The press of the world has for years been publishing a completely false picture about South Africa, and Rhodesia. When it is at last caught out in a court of law - and not even the press has been able to challenge the findings of Judge Cillie - it does not apologise, but attempts to further distort.

The world-wide press campaign on the South African "Prisons Trial" is merely a reflection of the international campaign of subversion against South Africa. I have no doubt that South African prisons, like prisons everywhere, are not perfect. But if the press has a duty to expose abuses, as Mr. Winston Churchill claims, I suggest that they might tackle some of the major abuses wrecking what is left of Civilisation. But the "courage" of the press does not go that far. This would require an exposure of the international conspiracy directed against one of the West's major barriers against International Communism.


"Before clambering back into their tiny landing craft yesterday, Armstrong and Aldrin left a plaque on the surface of the Moon. It is inscribed with the words: "For all Mankind". That is an expression of faith. It is now up to the Governments of the Earth to see to it that those works become a statement of fact." - The Age, July 22.

Like the pilots in the Battle of Britain, the flyers that landed on the moon will be remembered for their courage performed in an epic undertaking. There are however other aspects relating to the policies behind both war and the moon flight to which we are not provided ready answers. Before the second edition of the "great" world war, Britain was too poor to build an adequate army or air force. Had she been able to "peace" could have been a reality. The billions of dollars allocated to get man to a waterless wasteland, we are assured is for the "peace of mankind." " America we are told must bring the war in Vietnam to a halt because it is costing too much. The question of who and what group decided the moon project, and the objectives behind it, is a pertinent question. One thing is certain, just as the British people had no real say over the policies which lead them defenceless to war with Hitler, neither have the citizens of the Soviet, or America any real control over those who decide how the wealth of their respective nations is spent.

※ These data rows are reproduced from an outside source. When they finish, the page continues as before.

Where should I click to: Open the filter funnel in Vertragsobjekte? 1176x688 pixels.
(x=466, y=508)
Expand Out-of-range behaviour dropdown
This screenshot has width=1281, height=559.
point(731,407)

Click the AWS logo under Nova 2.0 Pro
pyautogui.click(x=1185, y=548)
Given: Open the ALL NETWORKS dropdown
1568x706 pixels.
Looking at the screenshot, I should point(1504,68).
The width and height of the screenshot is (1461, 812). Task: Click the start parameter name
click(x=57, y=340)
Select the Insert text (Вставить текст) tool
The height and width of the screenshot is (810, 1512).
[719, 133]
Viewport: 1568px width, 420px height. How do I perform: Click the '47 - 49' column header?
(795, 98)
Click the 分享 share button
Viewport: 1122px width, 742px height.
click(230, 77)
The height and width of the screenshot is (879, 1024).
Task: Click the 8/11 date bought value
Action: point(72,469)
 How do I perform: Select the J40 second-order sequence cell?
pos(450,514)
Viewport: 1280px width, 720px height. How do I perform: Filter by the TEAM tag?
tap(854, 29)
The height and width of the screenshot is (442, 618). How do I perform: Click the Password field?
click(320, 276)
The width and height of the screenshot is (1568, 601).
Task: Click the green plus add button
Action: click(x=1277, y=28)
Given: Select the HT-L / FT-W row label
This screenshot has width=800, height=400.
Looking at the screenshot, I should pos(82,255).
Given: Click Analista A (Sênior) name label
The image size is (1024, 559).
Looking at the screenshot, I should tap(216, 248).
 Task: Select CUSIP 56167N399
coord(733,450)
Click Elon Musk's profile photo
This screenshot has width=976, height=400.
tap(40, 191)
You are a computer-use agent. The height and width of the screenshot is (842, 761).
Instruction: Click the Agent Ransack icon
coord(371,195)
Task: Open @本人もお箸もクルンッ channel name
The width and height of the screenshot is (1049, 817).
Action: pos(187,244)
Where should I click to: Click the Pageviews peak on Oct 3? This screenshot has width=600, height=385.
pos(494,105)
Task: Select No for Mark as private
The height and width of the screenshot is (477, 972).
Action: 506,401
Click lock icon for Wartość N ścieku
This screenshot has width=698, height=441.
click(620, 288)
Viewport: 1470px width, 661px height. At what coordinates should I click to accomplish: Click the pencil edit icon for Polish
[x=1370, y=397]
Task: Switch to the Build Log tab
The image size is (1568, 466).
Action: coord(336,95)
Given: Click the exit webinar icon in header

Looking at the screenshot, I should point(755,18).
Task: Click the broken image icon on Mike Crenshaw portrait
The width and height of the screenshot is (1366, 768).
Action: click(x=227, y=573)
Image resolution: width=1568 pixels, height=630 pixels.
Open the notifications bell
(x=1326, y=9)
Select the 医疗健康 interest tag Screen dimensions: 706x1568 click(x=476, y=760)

A news item broadcast on the A.B.C. news from Brisbane on July 11 marked the seventieth birthday of the Anglican Primate of Australia, Archbishop Strong. Archbishop Strong was quoted as saying he hoped independence would not come too soon for New Guinea. He spoke against a rich background of experience in that he was for 27 years the Bishop of New Guinea. Studying his comments, there is a strong parallel with the position adopted by the present Rhodesian Government in regard to giving dominant parliamentary power to the African natives in Rhodesia. In the case of New Guinea, Archbishop Strong said he thought there was a great deal of need yet for the consolidation of the peoples. The most important thing now was the development of indigenous leadership and also the unifying of the different tribes because there were a lot of racial divisions there and if independence came too soon he was afraid there might be a lot of trouble.
Archbishop Strong said he was not so much concerned about divisions between the white and brown populations, but conflict between brown races.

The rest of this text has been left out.